## What this task involves
Whenever the word "will" turns up in a line of the data below, copy that line.

## Stored data

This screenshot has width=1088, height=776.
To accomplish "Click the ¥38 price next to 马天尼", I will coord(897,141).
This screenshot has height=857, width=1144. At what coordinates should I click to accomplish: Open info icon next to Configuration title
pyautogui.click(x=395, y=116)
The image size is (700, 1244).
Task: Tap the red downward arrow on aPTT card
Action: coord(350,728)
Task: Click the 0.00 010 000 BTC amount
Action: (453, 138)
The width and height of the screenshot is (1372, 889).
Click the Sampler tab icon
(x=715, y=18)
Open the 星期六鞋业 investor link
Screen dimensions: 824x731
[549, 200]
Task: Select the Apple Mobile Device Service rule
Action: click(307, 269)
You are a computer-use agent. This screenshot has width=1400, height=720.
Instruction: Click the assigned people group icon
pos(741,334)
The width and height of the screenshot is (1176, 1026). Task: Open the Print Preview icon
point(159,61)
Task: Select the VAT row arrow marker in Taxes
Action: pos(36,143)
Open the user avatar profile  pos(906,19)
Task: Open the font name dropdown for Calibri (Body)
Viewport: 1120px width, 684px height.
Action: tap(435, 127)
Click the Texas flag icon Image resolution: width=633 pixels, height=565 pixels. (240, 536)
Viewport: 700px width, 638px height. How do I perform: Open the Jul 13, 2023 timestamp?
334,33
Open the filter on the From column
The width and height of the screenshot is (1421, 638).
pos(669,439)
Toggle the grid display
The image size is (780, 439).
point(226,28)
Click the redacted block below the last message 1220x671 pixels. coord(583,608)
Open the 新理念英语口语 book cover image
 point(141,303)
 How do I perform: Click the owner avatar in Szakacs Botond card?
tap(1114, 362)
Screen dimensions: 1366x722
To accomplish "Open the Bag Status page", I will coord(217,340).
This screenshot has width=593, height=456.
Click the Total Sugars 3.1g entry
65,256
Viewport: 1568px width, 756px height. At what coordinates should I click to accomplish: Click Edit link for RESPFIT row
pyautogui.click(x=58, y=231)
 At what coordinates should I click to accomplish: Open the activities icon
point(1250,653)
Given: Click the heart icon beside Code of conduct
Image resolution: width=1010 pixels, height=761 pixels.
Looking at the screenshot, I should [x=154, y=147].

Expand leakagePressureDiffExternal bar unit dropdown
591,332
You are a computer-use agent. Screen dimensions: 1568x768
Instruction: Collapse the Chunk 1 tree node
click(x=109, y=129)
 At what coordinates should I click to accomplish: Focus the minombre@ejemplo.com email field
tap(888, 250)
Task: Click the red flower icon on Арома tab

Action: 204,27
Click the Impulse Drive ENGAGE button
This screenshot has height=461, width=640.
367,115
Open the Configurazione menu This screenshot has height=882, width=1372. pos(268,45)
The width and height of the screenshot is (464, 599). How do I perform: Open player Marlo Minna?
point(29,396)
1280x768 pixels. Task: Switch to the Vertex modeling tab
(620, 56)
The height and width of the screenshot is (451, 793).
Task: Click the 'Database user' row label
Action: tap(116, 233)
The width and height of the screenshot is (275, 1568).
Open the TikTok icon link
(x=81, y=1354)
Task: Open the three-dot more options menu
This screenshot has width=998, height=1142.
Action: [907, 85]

## Task output
To accomplish "Click the ¥38 price next to 马天尼", I will coord(897,141).
To accomplish "Open the Bag Status page", I will coord(217,340).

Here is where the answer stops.